Monday, June 13, 2011

Allied World Assurance Co Holdings AG (NYSE: AWH) Q3 2011 Price Target

Recent price: 58.07$
P/E Ratio: 5.26
3 Months Target Price: 63$

Company Description
According to data provided by Reuters, Allied World Assurance Company Holdings, AG, formerly Allied World Assurance Company Holdings, Ltd., is a specialty insurance and reinsurance company that underwrites a diversified portfolio of property and casualty lines of business through offices located in Bermuda, Hong Kong, Ireland, Singapore, Switzerland, the United Kingdom and the United States. The Company offers its clients and producers significant capacity in both the direct property and casualty insurance markets, as well as the reinsurance market. It operates through three segments: U.S. insurance, international insurance and reinsurance. The U.S. insurance segment includes its direct insurance operations in the United States. The international insurance segment includes its direct insurance operations outside of the United States.
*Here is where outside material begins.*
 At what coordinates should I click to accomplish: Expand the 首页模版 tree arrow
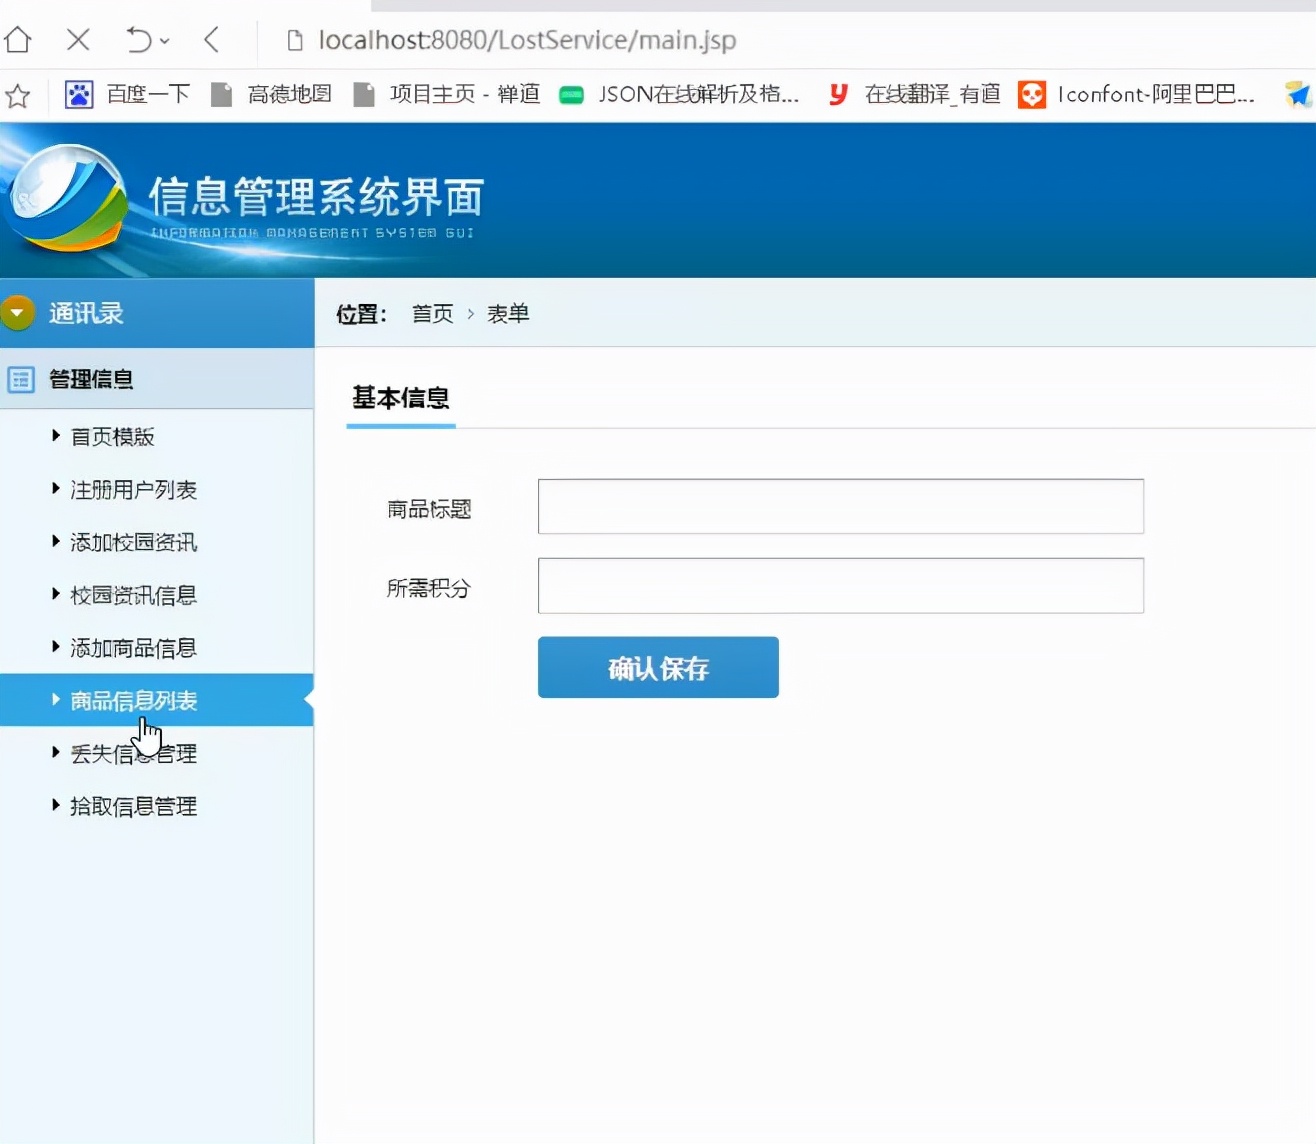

Its reinsurance segment includes the reinsurance of property, general casualty, professional liability, specialty lines and property catastrophe coverages..


Confidence Margins
Strong resistance $65.70 (+13%)
Light resistance $61.64 (+6%)
Light support $57.67 (-1%)
Strong support $54.53 (-6%)

Recommendation
Over the past couple of weeks, insurers like Allied World Assurance Co Holdings AG have been hammered by the market because of the Japan earthquake. This company is however very well managed and haw good fundamentals compared to it's peers. As the market and the insurance sector recovers, this stock will provide a good return to it's investors.

Entry strategy
For the cautious investor:
Buy the stock for 59$ or less.

For the risk-taking trader:
The September 2011 60$ out-of-the-money call option contract seems to be the right position to take, they can be acquired for about 230$ per contract.

Exit Strategy
For the cautious investor:
Sell when the stock reaches 63$, or keep it until 65$ if you are more bullish in your own analysis.

For the risk-taking trader:
The contracts should be kept until the underlying reaches 63$. This should provide a very interesting return if the underlying reaches the target price as the contracts will get in the money.